Alex Zanotelli, il prete contro i funerali di Berlusconi: figuraccia colossale
Quello che non ha ancora capito padre Alex Zanotelli, dopo tanti anni di sacerdozio e nonostante le aperture del Concilio Vaticano II, è che ammonire i peccatori è un’opera di misericordia spirituale utile fintanto che essi sono in vita e possono emendarsi. Dopo, il loro destino eterno è affidato esclusivamente alla misericordia di Dio.

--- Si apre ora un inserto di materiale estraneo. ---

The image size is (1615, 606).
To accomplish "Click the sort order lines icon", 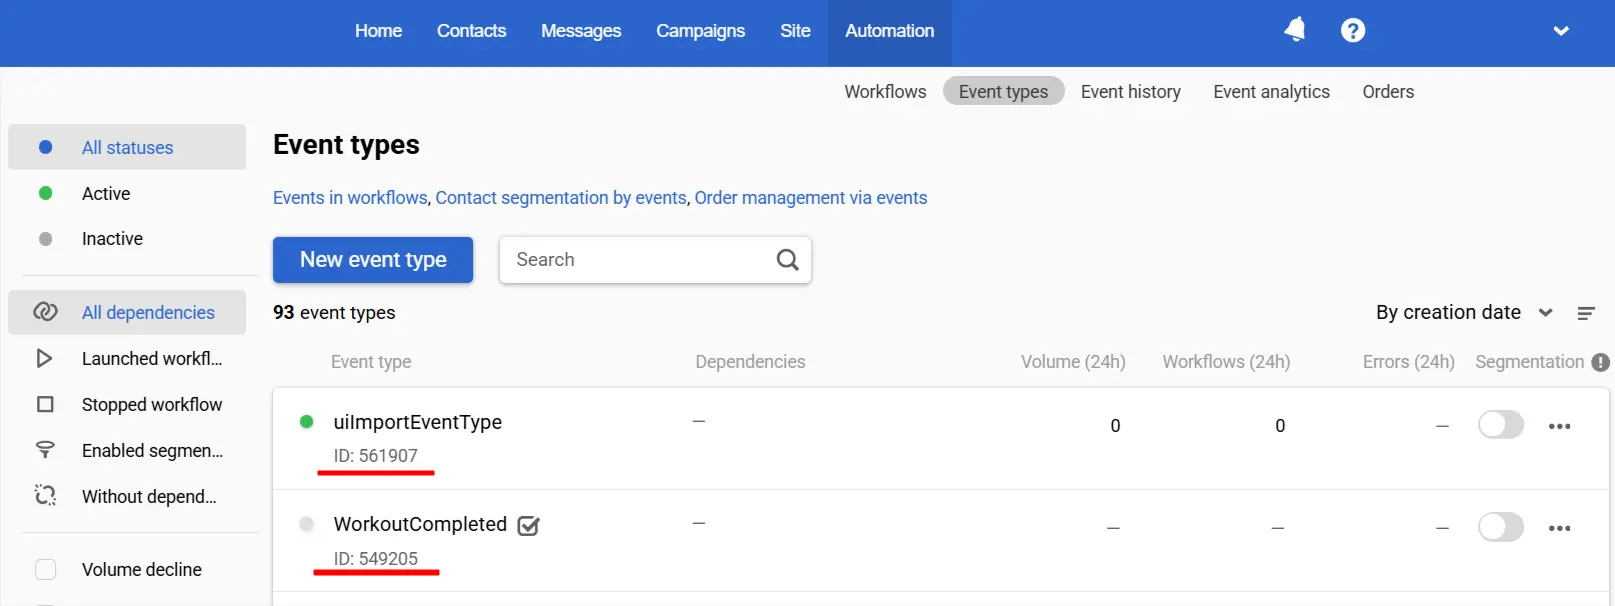I will point(1586,313).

Il missionario comboniano, che spiega di essere stato rispedito dal Kenya in Italia a convertire «la tribù bianca», esordisce sul Fatto Quotidiano con una lezione a monsignor Mario Delpini, officiante ma anche amministratore della diocesi ambrosiana: i funerali religiosi a Silvio Berlusconi non dovevano essere concessi perché nel 2001 aveva affermato: «Dobbiamo essere consapevoli della superiorità della nostra civiltà». Magari parlava della cristianità che, nello sforzo di evangelizzazione di terre lontane e popoli selvaggi, aveva abolito la schiavitù, i sacrifici umani, introducendo il concetto biblico dell’unicità del genere umano, unico vero antidoto a ogni forma di razzismo. Ma ai profeti del multiculturalismo, odiatori dell’Occidente, tali aspetti interessano relativamente.
DIRITTO CANONICO – Per quanto abbia un’anima immortale anche il fondatore di Forza Italia, il suo contributo civile e politico viene disconosciuto fino a definire il defunto «un uomo di una amoralità terribile, che lui ha eretto a etica del popolo italiano. Abbiamo una società amorale grazie a lui», come afferma in un’intervista l’ex direttore di Nigrizia (da cui fu allontanato dall’autorità ecclesiastica).

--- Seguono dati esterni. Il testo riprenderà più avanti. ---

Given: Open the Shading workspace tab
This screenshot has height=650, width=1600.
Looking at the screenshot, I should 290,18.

La sua invettiva sembrerebbe porre lo scomparso fra i «peccatori manifesti, ai quali non è possibile concedere le esequie senza pubblico scandalo dei fedeli», colpiti dal comma 3 del Canone 1184 del Codice di diritto canonico, se non fosse che occorre si verifichi un’altra condizione necessaria: si può tenere la bara fuori dalla chiesa e non benedire la salma solo di coloro che «prima della morte non diedero alcun segno di pentimento». E di questa circostanza padre Zanotelli non può essere a conoscenza, a meno di una rivelazione privata che finora non consta.

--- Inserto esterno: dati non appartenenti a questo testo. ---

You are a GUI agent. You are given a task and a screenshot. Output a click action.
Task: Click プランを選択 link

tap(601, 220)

Quel che si registra dalle parole del religioso, semmai, è un rigore giansenista, utilizzato come strumento per condannare i reprobi. È una privata Inquisizione, orientata a giudicare la Chiesa piuttosto che al perseguimento della sua missione: salus animarum suprema lex, cioè la legge suprema è la salvezza delle anime.
Invece sul banco degli imputati finisce la Cei dei tempi del cardinale Camillo Ruini, il cui «notevole connubio» con Berlusconi confermerebbe che «non è la Chiesa di Francesco». Eppure, ieri le spoglie mortali del personaggio a cui sono attribuiti tutti i mali dell’Italia sono entrate nel Duomo di Milano e sono state incensate, secondo il rito ambrosiano. La legge ecclesiastica, riguardo sempre alle esequie, fra l’altro prescrive di agire secondo quanto dispone il vescovo: «Presentandosi qualche dubbio, si consulti l’Ordinario del luogo, al cui giudizio bisogna stare».
Zanotelli al contrario è convinto che sia in atto una santificazione del Cavaliere. E ne teme le conseguenze: trova che lo stile di vita dello scomparso non sia stato edificante e che tacerlo significhi macchiarsi d’omissione e diffondere il male nella società. Ovviamente, non pronuncia al cospetto del giornalista la parola “peccato” – troppo antiquata! – ma s’imbarca in un giudizio politico prima ancora che morale.